第2回:株価チェックの最適解は「年1回」?行動経済学が教えるもっとも効果的な貯蓄・投資の心得
第3回:「仕組み」にこそ投資せよ!未来の自分を信じるための経済学
目次
貯蓄に効くのは「得」より「損」
ちょっと想像してみてください。毎月の貯金額や使い方について、月が終わったあとに振り返りのフィードバックがあるとしたら?
「先月はちょっと使いすぎたね」「こんな節約法があるよ」とか、わかりやすく伝えてくれる。これがあると、自分の行動の結果を実感できるし、「次はこうしよう!」と効率的に貯蓄を進められます。
ミラノ大学のカサルらの研究では、人が効率的な選択をするためにどんなフィードバックが効果的かを調べる実験をしました。
特に注目したのは「フィードバックの伝え方の違い」。たとえば「今買わないと1万円損」のように、損失を伝える「ネガティブなフレーミング」、つまり失うことを強調する言い回しが、実は貯蓄行動をぐっと育てるのです。
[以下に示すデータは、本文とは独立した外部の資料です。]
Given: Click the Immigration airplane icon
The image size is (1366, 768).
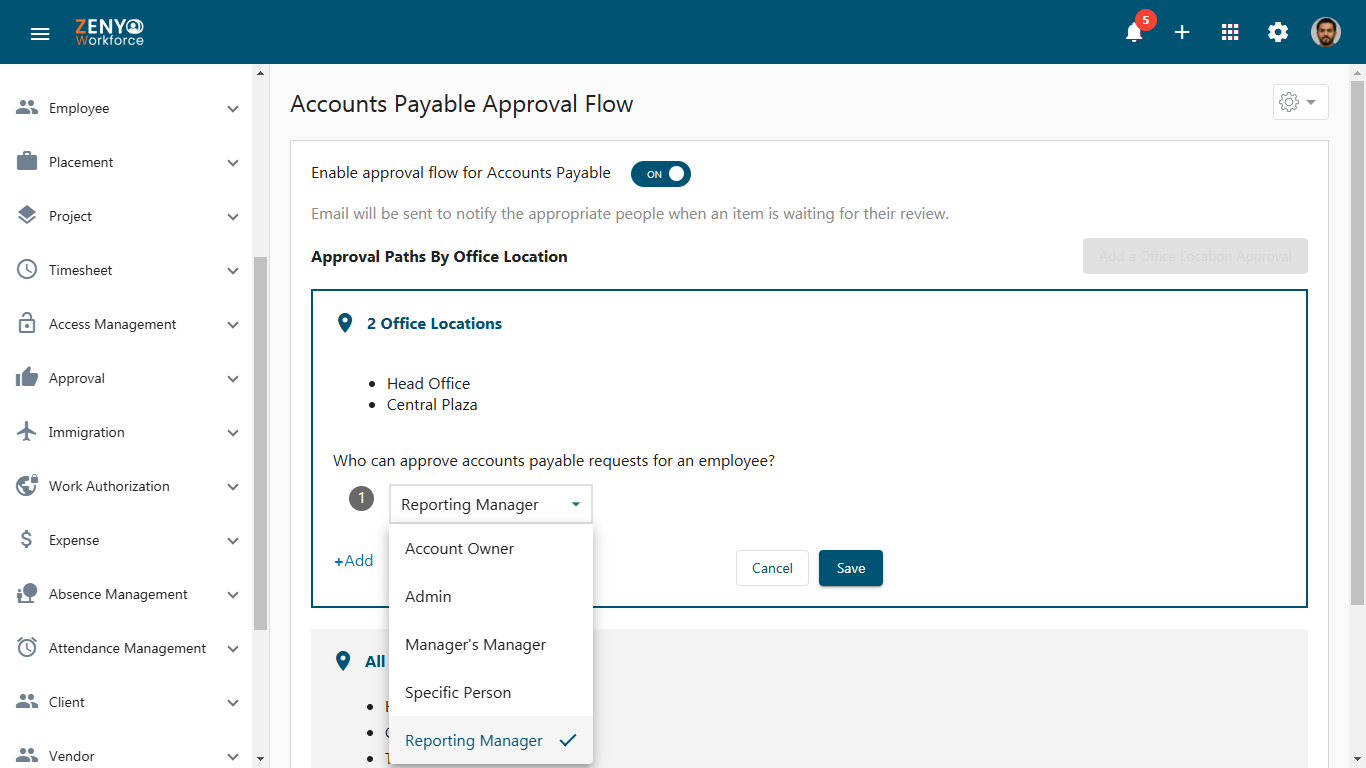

人は失うことに敏感で、その情報をもらうと「もっと頑張ろう!」と学習します。
一方、「得したよ!」というポジティブな伝え方だけでは、そこまで効果は大きくないんですね。また、毎回細かくフィードバックしてもらうのは理想かもしれませんが、複数回(実験では3回分で実施しました)まとめて伝えても効率が落ちないことも判明しました。
コスト(=フィードバックを提供するためにかかる費用や労力)がかかる場合はフィードバックの頻度を減らしても大丈夫というのは嬉しい発見ですね。
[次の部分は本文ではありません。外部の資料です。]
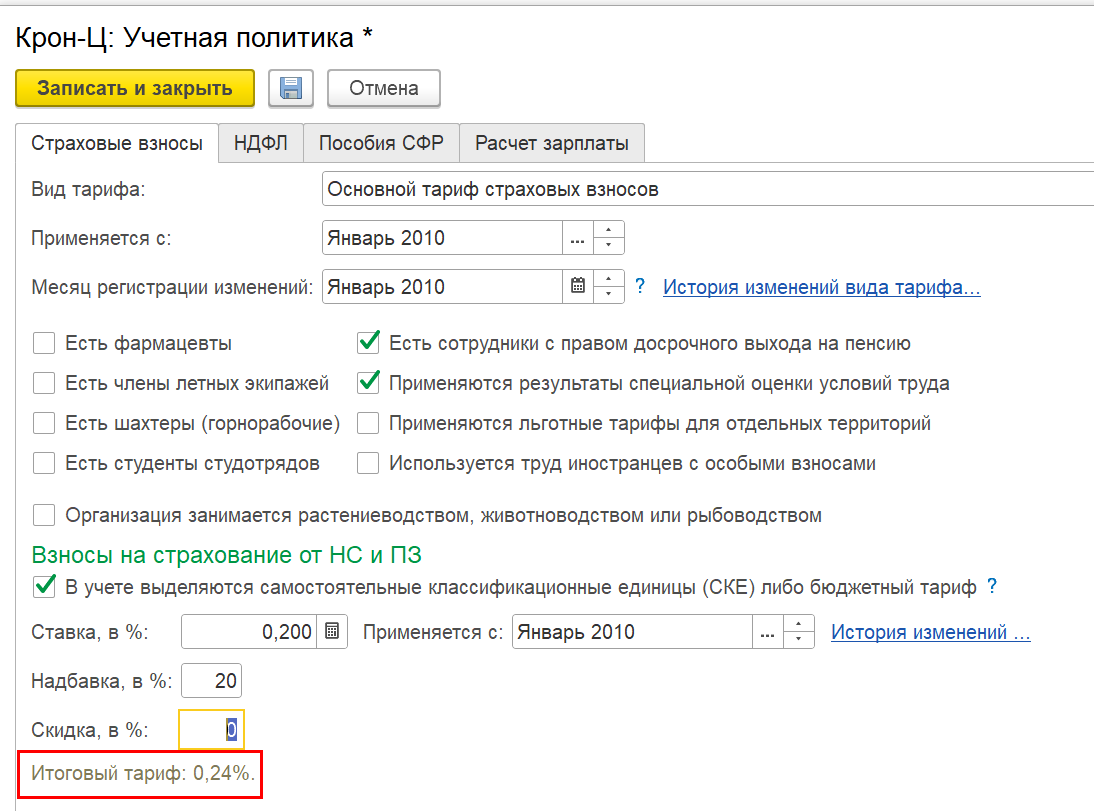Click the floppy disk save icon
1094x811 pixels.
(x=291, y=88)
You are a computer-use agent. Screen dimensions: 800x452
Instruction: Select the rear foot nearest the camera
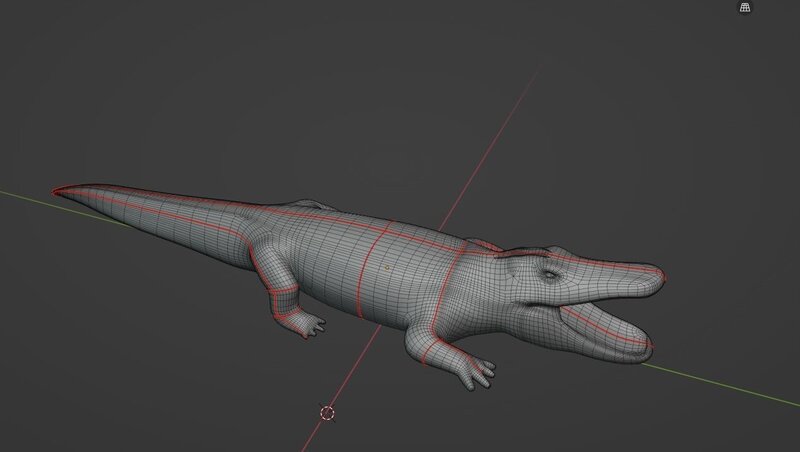[311, 324]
そして、意外にも、仲間の情報(社会的フィードバック)が必ずしも良い影響を与えないこと。
特に、「うまくいっていない人だよ」と言われると、「まあ、自分もそんなものか」と諦めたり、やる気をなくしたりしてしまうようです。逆に、成功者の例を見ても、「自分には無理かも」と、あまり効果がないこともわかりました。
最後に、男女間での反応の差もあり、女性のほうが効率的な貯金プランを探すのに慎重な傾向があったそうです。これも、自分に合ったアプローチを考えるヒントになるでしょう。
この研究はシンプルに言えば、「ちゃんと自分の行動結果を教えてあげること」「そして、それを損失的に伝えること」が、賢く貯蓄するために大事ですよ、ということ。
つまり、自分の貯金の“無駄遣い”をやさしく教えてくれるフィードバック機能があれば、モチベーションがアップして効率よくお金を貯められる可能性が高いのです。
ひとことアドバイス
自分の行動を「損失」として意識させてくれるフィードバックを活用して、モチベーションを維持しよう!